А как хороша, по-девчоночьи искренна и прелестна в романе Мотренька совсем еще юная дочь Кочубея! Рисунок ее в таком возрасте мог быть только романтическим, именно такой он и в романе Мордовцева - совсем еще далекий от драматизма пушкинской Марии.

И лишь печальная песнь слепого кобзаря, его "дума" о трех братьях, бежавших из турецкой неволи, тревожит ее, нарушает безмятежный покой ее души. "Дума" в романе дается на украинском языке - это удивительное и волнующее чтение для русского читателя: как будто вспоминаешь те слова-чувства, которые были когда-то в самом начале...

Пожалуй, здесь место сказать о том, что как художник слова автор этого сборника русских произведений начал в украинской литературе.

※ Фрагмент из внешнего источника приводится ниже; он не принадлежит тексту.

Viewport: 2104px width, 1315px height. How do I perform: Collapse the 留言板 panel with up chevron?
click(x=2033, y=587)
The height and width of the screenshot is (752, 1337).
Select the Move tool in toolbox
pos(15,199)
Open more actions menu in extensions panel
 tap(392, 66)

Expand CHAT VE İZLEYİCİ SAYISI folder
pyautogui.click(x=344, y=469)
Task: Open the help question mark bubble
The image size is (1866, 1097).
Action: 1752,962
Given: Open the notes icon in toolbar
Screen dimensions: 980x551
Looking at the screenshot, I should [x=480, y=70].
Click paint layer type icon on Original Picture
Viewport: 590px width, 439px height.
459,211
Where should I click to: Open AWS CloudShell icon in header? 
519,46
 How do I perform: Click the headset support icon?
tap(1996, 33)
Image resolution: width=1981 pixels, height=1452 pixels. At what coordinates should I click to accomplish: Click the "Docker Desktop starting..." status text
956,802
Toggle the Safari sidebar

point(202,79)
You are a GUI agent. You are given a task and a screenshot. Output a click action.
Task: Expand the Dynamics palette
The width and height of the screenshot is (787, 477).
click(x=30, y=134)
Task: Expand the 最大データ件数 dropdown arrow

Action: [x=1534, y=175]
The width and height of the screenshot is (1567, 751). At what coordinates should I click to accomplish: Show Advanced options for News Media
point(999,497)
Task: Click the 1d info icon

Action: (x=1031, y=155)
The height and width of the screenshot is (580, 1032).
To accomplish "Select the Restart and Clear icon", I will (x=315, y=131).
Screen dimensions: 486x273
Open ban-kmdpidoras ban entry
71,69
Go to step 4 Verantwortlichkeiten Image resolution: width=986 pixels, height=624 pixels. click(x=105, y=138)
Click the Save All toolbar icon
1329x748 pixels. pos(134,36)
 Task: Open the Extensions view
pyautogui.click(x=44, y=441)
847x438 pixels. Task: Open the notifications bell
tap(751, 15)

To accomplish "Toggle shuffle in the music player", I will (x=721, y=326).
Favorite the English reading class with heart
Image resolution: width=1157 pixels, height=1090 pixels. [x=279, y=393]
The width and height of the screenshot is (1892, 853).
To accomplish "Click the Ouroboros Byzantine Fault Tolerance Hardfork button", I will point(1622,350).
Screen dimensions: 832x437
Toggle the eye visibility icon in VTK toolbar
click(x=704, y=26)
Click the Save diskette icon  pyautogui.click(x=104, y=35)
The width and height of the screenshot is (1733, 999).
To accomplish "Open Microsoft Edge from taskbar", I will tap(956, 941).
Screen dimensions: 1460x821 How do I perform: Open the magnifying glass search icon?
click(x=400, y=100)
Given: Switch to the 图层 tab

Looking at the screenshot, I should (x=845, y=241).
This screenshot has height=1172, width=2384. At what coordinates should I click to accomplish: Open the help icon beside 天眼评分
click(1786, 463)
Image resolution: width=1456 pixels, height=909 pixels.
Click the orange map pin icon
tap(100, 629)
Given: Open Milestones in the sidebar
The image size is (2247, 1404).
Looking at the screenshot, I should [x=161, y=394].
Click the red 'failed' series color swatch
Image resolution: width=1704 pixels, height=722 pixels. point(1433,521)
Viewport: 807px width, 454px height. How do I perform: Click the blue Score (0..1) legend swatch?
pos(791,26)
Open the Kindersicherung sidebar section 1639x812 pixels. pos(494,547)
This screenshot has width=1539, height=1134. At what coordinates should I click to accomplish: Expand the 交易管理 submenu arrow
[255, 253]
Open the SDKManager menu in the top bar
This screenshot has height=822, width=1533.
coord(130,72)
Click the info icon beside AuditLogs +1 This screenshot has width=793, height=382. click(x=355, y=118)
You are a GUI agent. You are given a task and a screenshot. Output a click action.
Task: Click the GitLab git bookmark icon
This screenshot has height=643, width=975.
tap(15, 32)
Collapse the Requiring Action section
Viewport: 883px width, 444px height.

Первое произведение Данилы Мордовца, поэма "Козаки и море" (1854 г.), - это юношеское, радостное упоение ярким, красочным началом поэзии самого Шевченко, его "Гайдамаками", "Гамалией"...

Но уже о рассказе "Нищие", написанном Мордовцом в следующем году (напечатан в 1885 г.), Иван Франко отозвался как о произведении "оригинальном", "глубоко задуманном"... Здесь уже не романтика упоения жизнью, нет: тихая искренность повествования, простота фабулы - но тем больше трогает душу это смиренное всепрощение обойденных жизнью старцев... Затем (в 1859 г., напечатаны в 1861 г.) последовали рассказы "Звонарь", "Солдатка".

Автор вступительной статьи к украинскому двухтомнику писателя В. Г. Беляев пишет о том, что простотою, лиризмом, мелодичностью и задушевностью повествования рассказы Мордовца близки к рассказам такого замечательного украинского писателя, как Марко Вовчок, что они даже написаны раньше "народних оповiдань Марка Вовчка"*.

_______________

* Д а н и л о М о р д о в е ц. Твори. - Киев, 1958.

В украинскую литературу Мордовец возвращался в течение своей жизни не один раз; это возвращение выражалось уже и в том, что некоторые из своих, написанных и опубликованных ранее на русском языке произведений, например, повесть "Палий", он переводил и печатал теперь на украинском языке. Романы и повести, написанные им на темы исторического прошлого Украины, такие, как "Сагайдачный", "Царь и гетман", "Архимандрит и гетман", "Булава и Бунчук", а также другие произведения, в той или иной мере затрагивающие эти темы, были настолько читаемы, что, по данным библиотек Киева, Харькова, Екатеринослава и Чернигова, Мордовцев в первой половине 90-х годов был здесь самым читаемым из всех русских писателей страны. Этот факт нельзя не отметить и как одно из многих свидетельств возрастания национального самосознания украинцев.

Прошлое мы постигаем настолько, насколько его чувствуем, - одних знаний тут недостаточно. И если труды научные, написанные Мордовцевым в свете демократических настроений современной ему интеллигенции исследовали политические движения прошлого, то его историческая беллетристика родилась из желания понять чувства того времени - попытки дать историю человеческих чувств, пусть и не всегда удачные, явили нам Мордовцева-писателя. Хотя в романе "Державный плотник" приоритет идеи над образом явный - идеи государственности и ее воплощения в образе Петра I. Но до сих пор в искусстве и литературе образ царя-реформатора - прежде всего выражение этой главной, выстраданной русским народом идеи.